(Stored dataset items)
╔══

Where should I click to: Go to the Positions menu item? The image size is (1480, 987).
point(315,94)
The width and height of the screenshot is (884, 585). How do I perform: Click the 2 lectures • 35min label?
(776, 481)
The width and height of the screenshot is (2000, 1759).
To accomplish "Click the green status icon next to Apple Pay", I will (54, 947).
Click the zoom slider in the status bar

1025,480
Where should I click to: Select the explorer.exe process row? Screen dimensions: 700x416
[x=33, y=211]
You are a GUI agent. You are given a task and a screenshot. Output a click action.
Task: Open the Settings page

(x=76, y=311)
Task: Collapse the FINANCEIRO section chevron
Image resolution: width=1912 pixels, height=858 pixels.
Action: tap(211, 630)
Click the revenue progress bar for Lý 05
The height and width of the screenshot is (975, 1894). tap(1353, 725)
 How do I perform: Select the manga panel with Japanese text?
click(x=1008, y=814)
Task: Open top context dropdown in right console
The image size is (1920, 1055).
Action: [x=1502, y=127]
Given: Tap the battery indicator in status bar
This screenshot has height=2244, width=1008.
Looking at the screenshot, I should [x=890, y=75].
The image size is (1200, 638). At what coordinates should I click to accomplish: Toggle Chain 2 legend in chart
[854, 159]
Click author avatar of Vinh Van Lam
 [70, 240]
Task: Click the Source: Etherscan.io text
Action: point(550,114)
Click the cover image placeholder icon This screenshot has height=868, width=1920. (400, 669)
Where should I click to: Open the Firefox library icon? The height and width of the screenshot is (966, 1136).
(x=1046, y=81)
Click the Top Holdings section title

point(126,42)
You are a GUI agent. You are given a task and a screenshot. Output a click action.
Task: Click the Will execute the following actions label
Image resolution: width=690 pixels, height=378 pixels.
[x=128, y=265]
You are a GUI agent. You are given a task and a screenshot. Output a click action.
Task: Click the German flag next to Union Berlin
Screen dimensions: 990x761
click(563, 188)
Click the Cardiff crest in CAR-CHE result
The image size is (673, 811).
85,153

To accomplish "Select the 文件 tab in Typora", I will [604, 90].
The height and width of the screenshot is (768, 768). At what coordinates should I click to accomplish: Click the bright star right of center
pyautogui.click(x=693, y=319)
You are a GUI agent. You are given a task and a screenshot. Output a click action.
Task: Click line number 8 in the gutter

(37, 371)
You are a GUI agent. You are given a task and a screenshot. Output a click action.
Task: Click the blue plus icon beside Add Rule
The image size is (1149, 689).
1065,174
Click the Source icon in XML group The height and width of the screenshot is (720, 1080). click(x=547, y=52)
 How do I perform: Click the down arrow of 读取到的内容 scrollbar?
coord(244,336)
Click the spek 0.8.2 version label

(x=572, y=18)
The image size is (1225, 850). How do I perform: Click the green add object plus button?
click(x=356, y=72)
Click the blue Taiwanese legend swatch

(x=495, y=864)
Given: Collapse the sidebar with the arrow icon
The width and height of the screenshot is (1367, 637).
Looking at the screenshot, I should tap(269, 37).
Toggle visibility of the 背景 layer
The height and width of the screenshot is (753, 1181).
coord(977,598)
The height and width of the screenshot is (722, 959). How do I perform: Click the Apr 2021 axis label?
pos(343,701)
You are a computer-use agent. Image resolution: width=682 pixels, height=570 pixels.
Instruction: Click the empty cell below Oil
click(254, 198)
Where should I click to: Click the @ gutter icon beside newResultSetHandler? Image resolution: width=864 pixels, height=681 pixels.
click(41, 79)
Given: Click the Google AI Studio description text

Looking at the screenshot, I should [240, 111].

╚══

• Task instructions:
Please return only the lines from the one that contains "Instruction: Click the empty cell below Oil" through the final line of the entries, each exactly as written.

• Answer:
Instruction: Click the empty cell below Oil
click(254, 198)
Where should I click to: Click the @ gutter icon beside newResultSetHandler? Image resolution: width=864 pixels, height=681 pixels.
click(41, 79)
Given: Click the Google AI Studio description text

Looking at the screenshot, I should [240, 111].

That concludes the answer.